Saudi Arabia is not a party to the 1951 Refugee Convention, the main global refugee protection instrument. The country neither has any specific domestic legal framework for refugee issues. According to estimates, about thirty-five percent of Saudi Arabia's roughly 30 million inhabitants are not citizens and hail from the major refugee-producing countries. Saudi Arabia is home to an estimated 250,000-500,000 Rohingyas, 300,000-400,000 Palestinians and 750,000-1,000,000 Syrians.
Most of these migrants are mostly regularized by the Kafala system of sponsorship. The Kafala system necessitates every foreign national working in the country to have a sponsor, usually a Saudi national or a company. The worker is required to seek the permission of the sponsor to leave the country or to change jobs. The sponsor is also responsible for regulating the workers' residence permits for as long as they are in the country. While on the one hand, the Kafala system can provide residency and work, on the other hand, it does not resemble right-based refugee protection. Many experts believe that even the de facto refugees, who would otherwise meet the refugee definition promulgated in the 1951 Convention, are also attended to through a system of labour migration. The Kafala system has been used for particular refugee groups like the Palestinians, Eritreans, Yemenis, and Rohingya.

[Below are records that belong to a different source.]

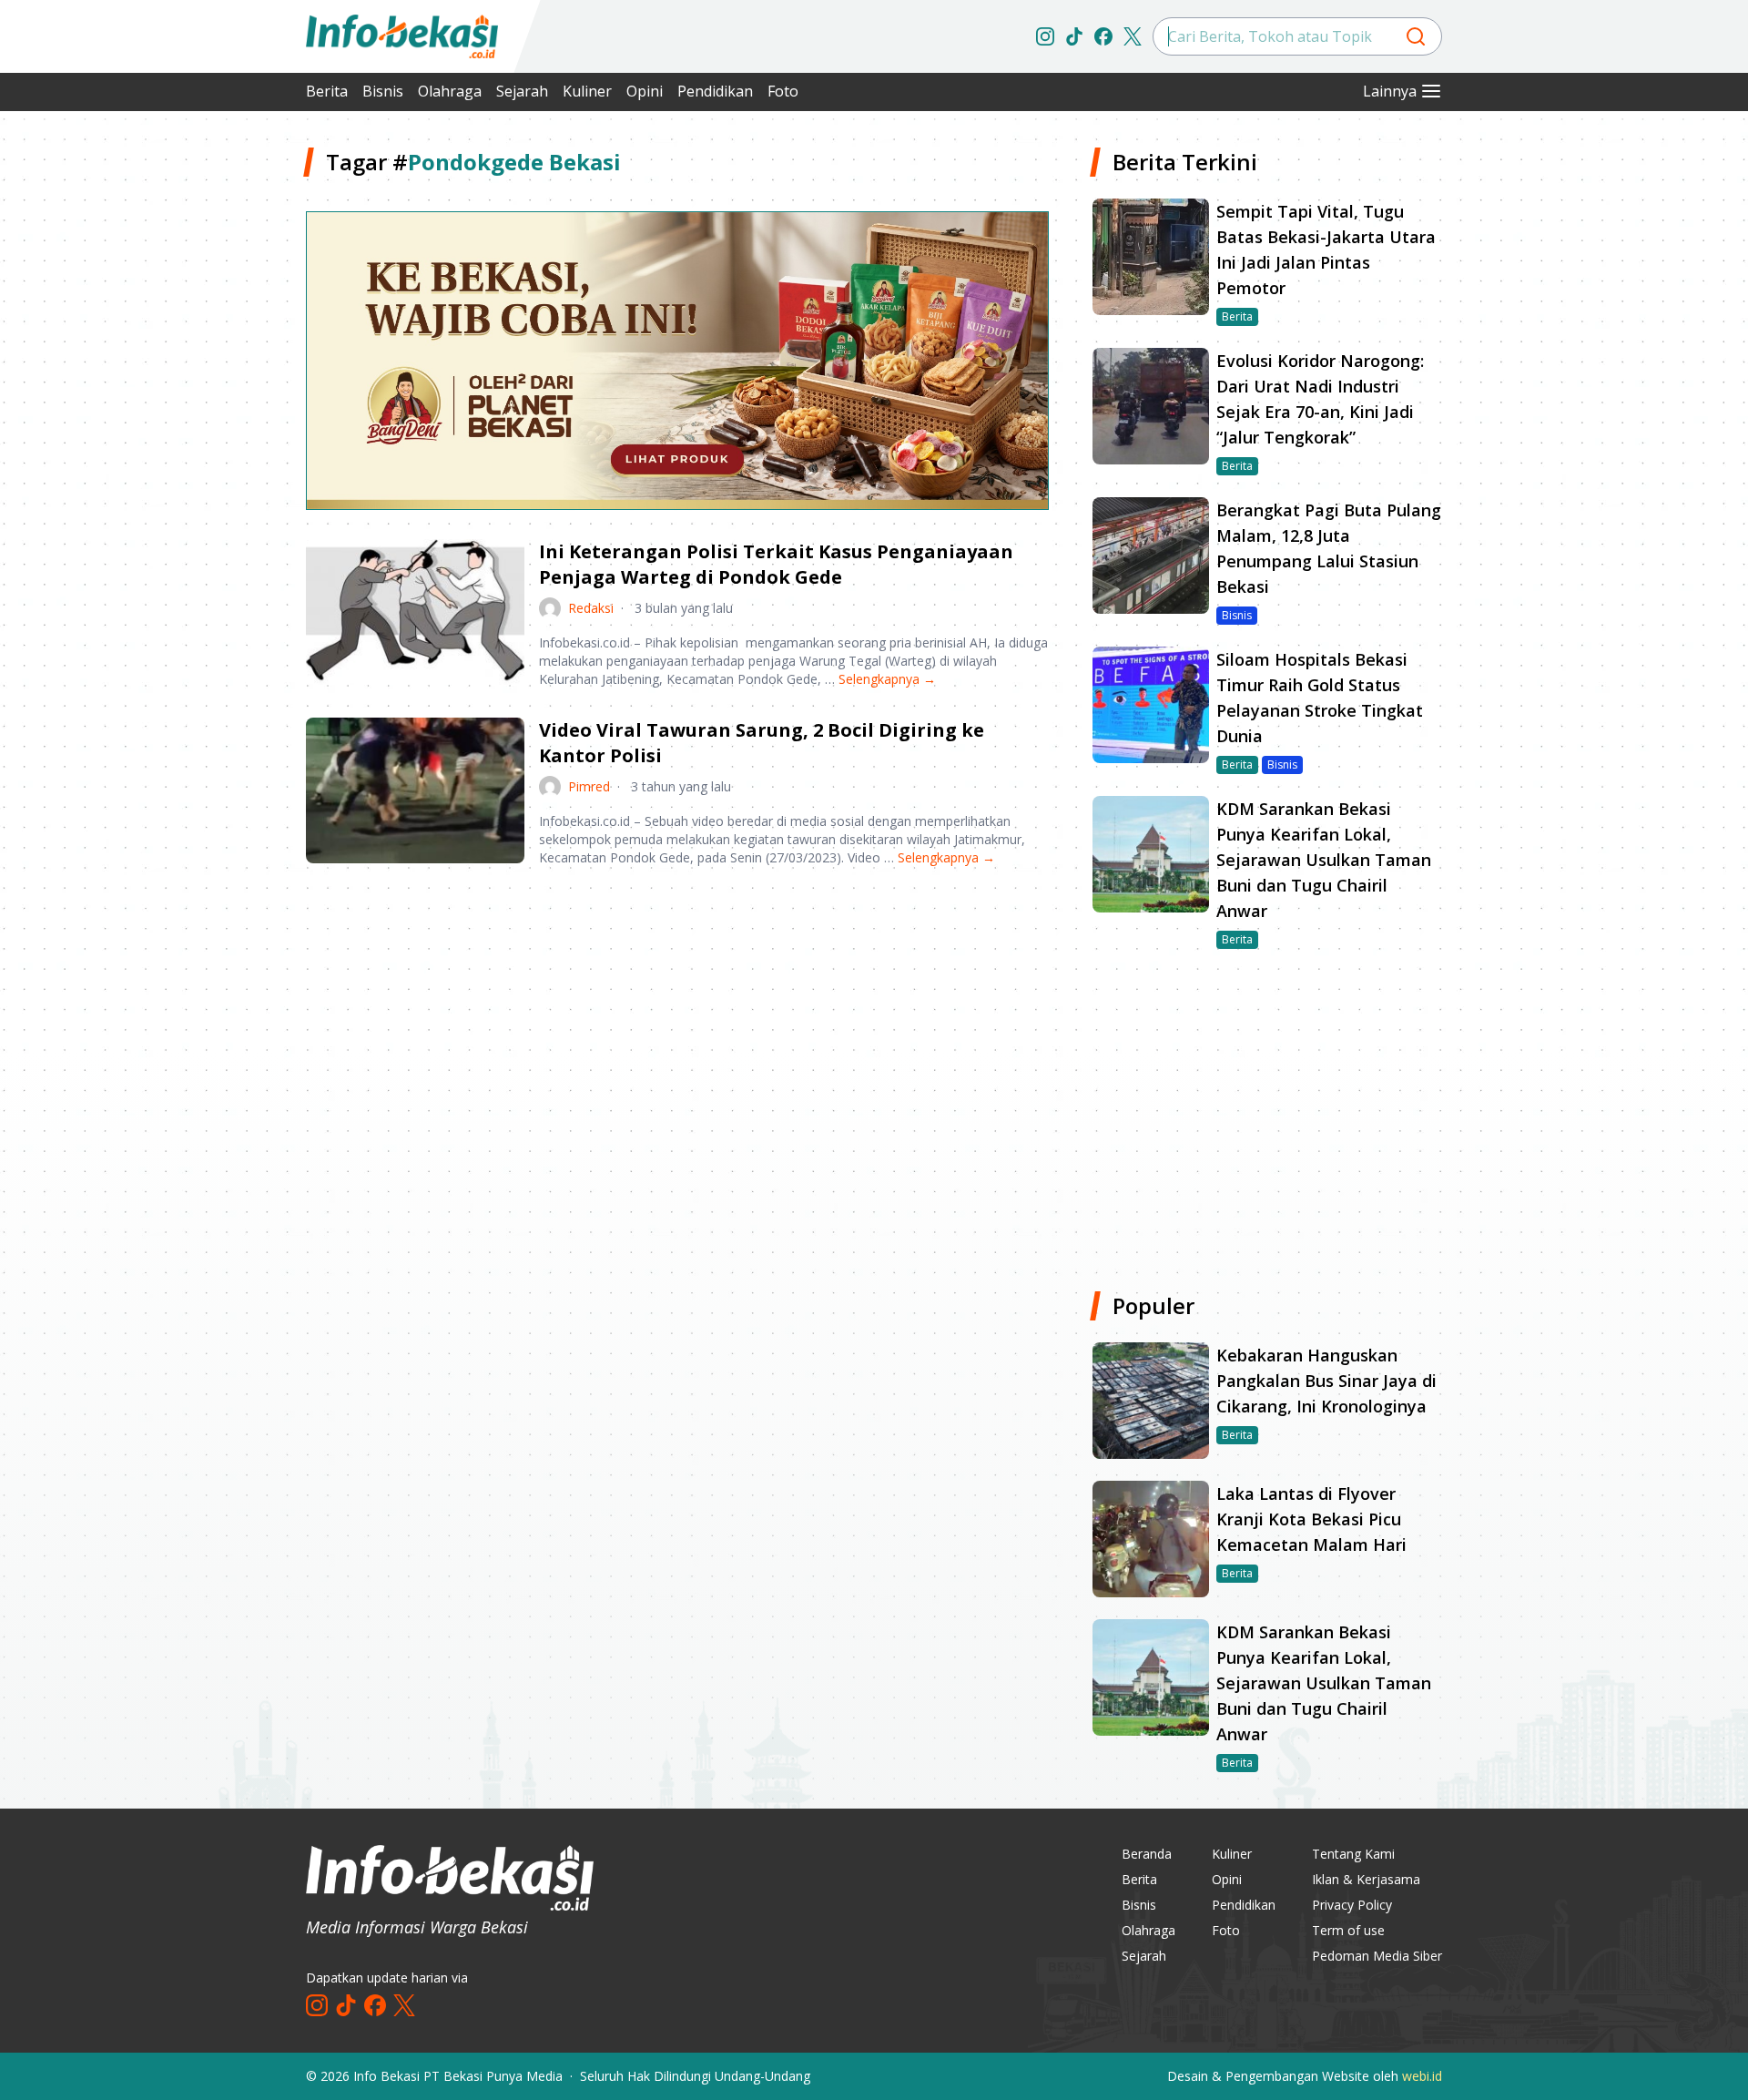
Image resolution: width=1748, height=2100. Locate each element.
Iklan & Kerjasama (1366, 1879)
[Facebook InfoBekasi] (1103, 36)
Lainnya (1390, 91)
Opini (644, 91)
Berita (327, 91)
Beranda (1147, 1853)
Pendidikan (715, 91)
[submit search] (1416, 36)
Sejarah (522, 91)
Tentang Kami (1353, 1853)
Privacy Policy (1352, 1904)
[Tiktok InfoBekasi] (1074, 36)
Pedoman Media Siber (1377, 1955)
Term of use (1348, 1930)
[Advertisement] (209, 419)
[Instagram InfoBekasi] (1045, 36)
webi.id (1422, 2076)
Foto (782, 91)
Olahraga (450, 91)
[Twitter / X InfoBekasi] (1132, 36)
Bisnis (382, 91)
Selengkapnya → (887, 679)
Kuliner (587, 91)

With the outbreak of the Syrian conflict in 2011, Saudi Arabia issued several royal decrees to regularize the status of Syrian nationals in the country. As a result, Syrians are allowed to reside in the country with a temporary 'visitor status, which is renewable every six months.

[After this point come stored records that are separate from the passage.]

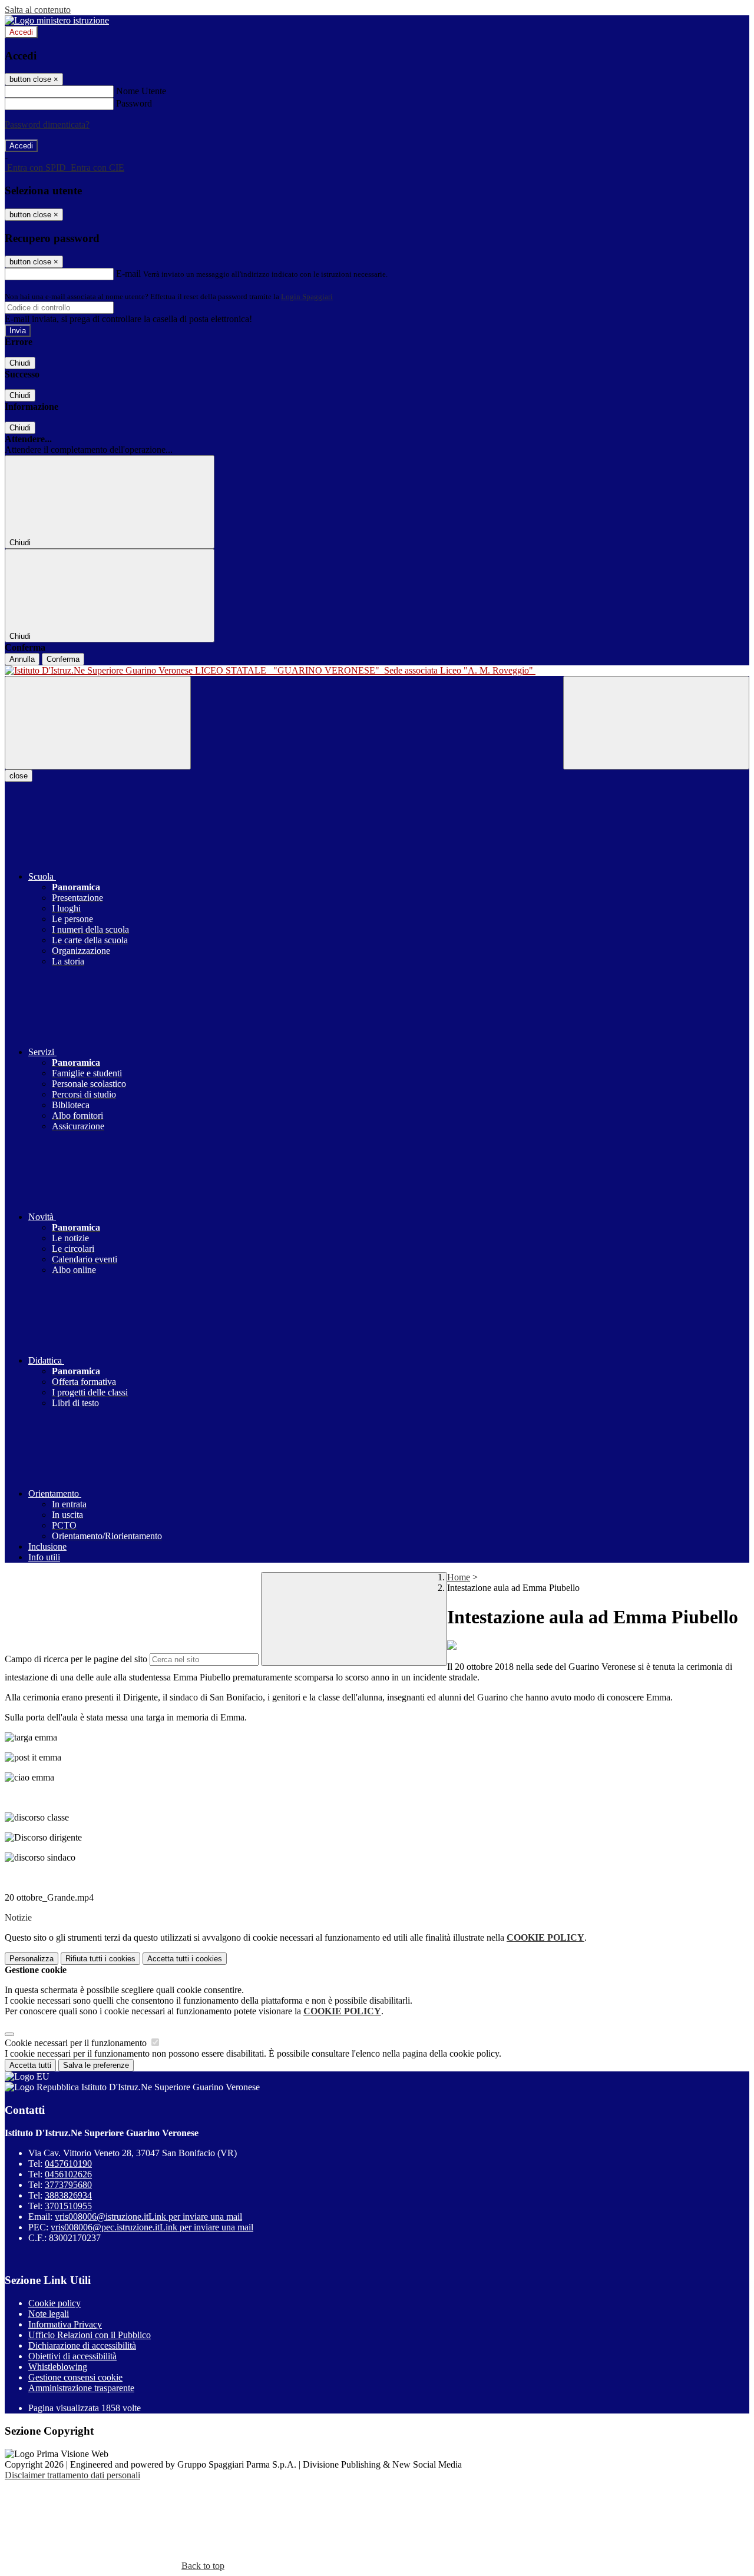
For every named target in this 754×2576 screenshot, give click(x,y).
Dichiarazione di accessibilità (82, 2345)
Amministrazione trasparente (81, 2388)
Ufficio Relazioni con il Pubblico (89, 2335)
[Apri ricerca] (656, 723)
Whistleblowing (57, 2367)
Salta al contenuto (38, 10)
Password (134, 103)
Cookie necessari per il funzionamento (77, 2043)
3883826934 (68, 2195)
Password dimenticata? (47, 125)
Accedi (21, 32)
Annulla (22, 659)
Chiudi (20, 363)
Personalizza (31, 1958)
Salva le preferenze (96, 2065)
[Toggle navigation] (98, 723)
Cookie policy (54, 2303)
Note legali (48, 2314)
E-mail (128, 273)
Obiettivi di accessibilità (72, 2356)
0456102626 (68, 2174)
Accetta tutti (184, 1958)
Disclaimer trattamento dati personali (72, 2475)
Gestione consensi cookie (75, 2377)
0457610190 (68, 2164)
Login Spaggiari (307, 296)
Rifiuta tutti (100, 1958)
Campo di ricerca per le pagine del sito (76, 1659)
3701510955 (68, 2206)
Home (458, 1577)
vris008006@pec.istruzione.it (152, 2227)
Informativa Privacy (65, 2324)
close (18, 775)
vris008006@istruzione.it (148, 2217)
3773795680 (68, 2185)
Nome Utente (141, 91)
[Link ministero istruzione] (57, 20)
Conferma (63, 659)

Saudi Arabia maintains that its visa-based model preserves the dignity of the displaced Syrians by allowing them to have better access to residency, freedom of movement, and rights to work, education, and health care. However, in hindsight, the worker status, in reality, denies any financial support, legal protections, and path to potential citizenship afforded to many recognized refugees, making them, in turn, vulnerable to many restrictions or deportations at any time.
Besides the difficulties inflicted by the Kafala system, migrants are also subjected to many other challenges. For example, according to a 2020 Human Rights Watch Report, several Ethiopian migrant workers were detained in Riyadh in significantly degrading conditions. The report stated that the migrants were kept in highly overcrowded rooms for extended periods and that they also have been tortured and beaten with rubber-coated metal rods, which allegedly killed three migrants in custody in October-November 2020.